● SOURCE DOCUMENT
--------
Possible Duplicate:
Interlocked.CompareExchange<Int> using GreaterThan or LessThan instead of equality
I know that Interlocked.CompareExchange exchanges values only if the value and the comparand are equal,
How to exchange them if they are not equal to achieve something like this ?
if (Interlocked.CompareExchange(ref count, count + 1, max) != max)
// i want it to increment as long as it is not equal to max
{
//count should equal to count + 1
}
A more efficient (less bus locking and less reads) and simplified implementation of what Marc posted:
static int InterlockedIncrementAndClamp(ref int count, int max)
{
int oldval = Volatile.Read(ref count), val = ~oldval;
while(oldval != max && oldval != val)
{
val = oldval;
oldval = Interlocked.CompareExchange(ref count, oldval + 1, oldval);
}
return oldval + 1;
}
If you have really high contention, we might be able to improve scalability further by reducing the common case to a single atomic increment instruction: same overhead as CompareExchange, but no chance of a loop.
static int InterlockedIncrementAndClamp(ref int count, int max, int drift)
{
int v = Interlocked.Increment(ref count);
while(v > (max + drift))
{
// try to adjust value.
v = Interlocked.CompareExchange(ref count, max, v);
}
return Math.Min(v, max);
}
Here we allow count
to go up to drift
values beyond max
. But we still return only up to max
. This allows us to fold the entire op into a single atomic increment in most cases, which will allow maximum scalability. We only need more than one op if we go above our drift
value, which you can probably make large enough to make very rare.
In response to Marc's worries about Interlocked and non-Interlocked memory access working together:
Regarding specifically volatile
vs Interlocked: volatile
is just a normal memory op, but one that isn't optimized away and one that isn't reordered with regards to other memory ops. This specific issue doesn't revolve around either of those specific properties, so really we're talking non-Interlocked vs Interlocked interoperability.
The .NET memory model guarantees reads and writes of basic integer types (up to the machine's native word size) and references are atomic. The Interlocked methods are also atomic. Because .NET only has one definition of "atomic", they don't need to explicitly special-case saying they're compatible with each-other.
--------
● WORK TO COMPLETE
According to the discussion of Interlocked.CompareExchange, what does the .NET memory model guarantee about reads and writes of basic integer types?

Dataset entries:
--------
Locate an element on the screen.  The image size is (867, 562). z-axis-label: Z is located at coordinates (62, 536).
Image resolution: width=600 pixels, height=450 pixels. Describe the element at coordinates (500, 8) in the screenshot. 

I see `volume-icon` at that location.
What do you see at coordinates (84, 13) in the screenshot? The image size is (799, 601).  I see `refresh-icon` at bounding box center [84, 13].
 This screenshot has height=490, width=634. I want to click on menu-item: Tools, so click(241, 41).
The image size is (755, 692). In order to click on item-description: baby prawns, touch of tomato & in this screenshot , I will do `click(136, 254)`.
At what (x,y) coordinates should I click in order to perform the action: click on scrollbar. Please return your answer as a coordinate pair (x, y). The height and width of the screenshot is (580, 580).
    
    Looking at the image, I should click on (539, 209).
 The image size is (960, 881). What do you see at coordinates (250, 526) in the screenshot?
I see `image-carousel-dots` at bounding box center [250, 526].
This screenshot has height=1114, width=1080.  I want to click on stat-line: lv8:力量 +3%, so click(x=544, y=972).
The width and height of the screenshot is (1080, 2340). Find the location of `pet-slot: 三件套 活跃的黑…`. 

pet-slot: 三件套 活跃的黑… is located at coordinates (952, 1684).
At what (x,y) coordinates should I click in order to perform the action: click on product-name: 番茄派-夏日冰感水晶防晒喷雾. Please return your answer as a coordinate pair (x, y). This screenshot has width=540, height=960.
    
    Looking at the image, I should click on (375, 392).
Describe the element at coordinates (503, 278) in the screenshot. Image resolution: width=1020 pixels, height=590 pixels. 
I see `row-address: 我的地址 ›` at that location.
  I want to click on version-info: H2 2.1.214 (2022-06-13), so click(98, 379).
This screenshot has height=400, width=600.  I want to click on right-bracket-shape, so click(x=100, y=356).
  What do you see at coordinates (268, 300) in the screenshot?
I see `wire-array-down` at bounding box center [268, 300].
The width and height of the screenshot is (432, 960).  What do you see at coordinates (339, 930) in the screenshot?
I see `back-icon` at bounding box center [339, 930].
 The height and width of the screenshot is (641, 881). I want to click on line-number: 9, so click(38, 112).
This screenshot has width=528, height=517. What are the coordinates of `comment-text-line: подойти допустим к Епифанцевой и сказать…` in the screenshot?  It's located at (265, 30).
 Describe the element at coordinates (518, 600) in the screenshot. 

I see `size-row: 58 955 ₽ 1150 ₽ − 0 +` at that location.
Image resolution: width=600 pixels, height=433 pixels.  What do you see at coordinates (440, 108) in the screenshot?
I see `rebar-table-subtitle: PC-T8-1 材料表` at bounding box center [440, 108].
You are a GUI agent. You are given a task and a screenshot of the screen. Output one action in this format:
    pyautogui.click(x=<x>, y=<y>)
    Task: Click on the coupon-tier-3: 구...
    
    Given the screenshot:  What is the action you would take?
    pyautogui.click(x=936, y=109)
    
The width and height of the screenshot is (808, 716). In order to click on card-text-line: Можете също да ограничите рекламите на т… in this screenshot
--------
● WRITTEN RESPONSE
It guarantees that reads and writes of basic integer types, up to the machine's native word size, are atomic.